When you’re ready to list your expenses, start by reviewing your most recent bank statement. Track where your money goes each month. When I went back and started to add up how much I spent on groceries, it was like a throat punch! You’ll be amazed when you notice all the ways your money leaks out of your bank account.
As you decide how to spend your money, it can be helpful to divide your expenses into different categories:
- Tithing and charitable giving
- Home repair and maintenance
- Transportation (gas, car maintenance)
Guess what you don’t see on this list: a mortgage payment. You shouldn’t carry a single penny of debt into retirement—including your mortgage!
- Subscription services
- Hobbies (especially if you decide to start playing lots of golf in retirement!)

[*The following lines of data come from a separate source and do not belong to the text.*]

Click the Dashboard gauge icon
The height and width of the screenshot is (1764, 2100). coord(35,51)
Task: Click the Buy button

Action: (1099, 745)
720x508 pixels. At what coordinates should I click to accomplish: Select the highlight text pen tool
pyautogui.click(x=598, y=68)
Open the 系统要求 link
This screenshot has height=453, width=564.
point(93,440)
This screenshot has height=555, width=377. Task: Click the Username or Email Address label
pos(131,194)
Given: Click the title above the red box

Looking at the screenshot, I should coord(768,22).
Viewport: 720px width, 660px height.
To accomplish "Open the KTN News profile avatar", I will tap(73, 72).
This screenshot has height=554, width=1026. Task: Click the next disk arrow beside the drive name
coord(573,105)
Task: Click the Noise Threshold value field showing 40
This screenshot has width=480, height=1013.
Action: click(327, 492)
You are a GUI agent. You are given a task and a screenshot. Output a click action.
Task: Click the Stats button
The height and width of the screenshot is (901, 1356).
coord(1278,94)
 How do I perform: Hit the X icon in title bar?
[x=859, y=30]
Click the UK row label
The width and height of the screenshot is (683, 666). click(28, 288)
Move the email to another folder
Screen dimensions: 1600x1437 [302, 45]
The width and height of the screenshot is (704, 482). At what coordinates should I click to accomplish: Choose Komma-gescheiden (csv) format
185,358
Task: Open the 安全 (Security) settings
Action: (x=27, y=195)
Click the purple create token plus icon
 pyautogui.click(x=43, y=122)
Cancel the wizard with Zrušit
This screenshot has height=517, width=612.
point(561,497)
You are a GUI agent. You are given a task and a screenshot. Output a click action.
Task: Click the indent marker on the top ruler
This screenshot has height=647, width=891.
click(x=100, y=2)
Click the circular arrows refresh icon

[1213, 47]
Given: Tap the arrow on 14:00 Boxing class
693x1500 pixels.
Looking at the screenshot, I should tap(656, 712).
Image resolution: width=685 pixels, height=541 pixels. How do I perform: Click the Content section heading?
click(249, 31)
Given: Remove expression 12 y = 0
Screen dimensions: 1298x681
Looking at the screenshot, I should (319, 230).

- Gift giving (everybody loves those grandbabies!)
- Pet care
- Property taxes
- Insurance premiums
- Auto registration
- Christmas, anniversary, birthday and special occasion spending
Use these categories as a starting point and keep brainstorming until you have a dollar amount for each monthly item.
Start your sinking funds.
You should already have an emergency fund in place that will cover three to six months of living expenses if something were to happen to you. In retirement, you’ll also want to maintain sinking funds to pay for things like vacations, Christmas with the grandkids or new vehicles. Set your sinking fund as a line item in your budget each month and save the money for that particular goal in a high-yield savings account or a money market account.
Manage your spending.
It’s not enough to set a budget and hope for the best. If you don’t actually stick to it, it won’t do you any good! Once you create a monthly budget, you need to work with your spouse or a friend who can hold you accountable and keep your finger on the pulse of your spending. Remember: You’re in control of your budget. Be intentional about the choices you make with money. Tracking your spending will help you stay away from stupid and stay close to your retirement dreams!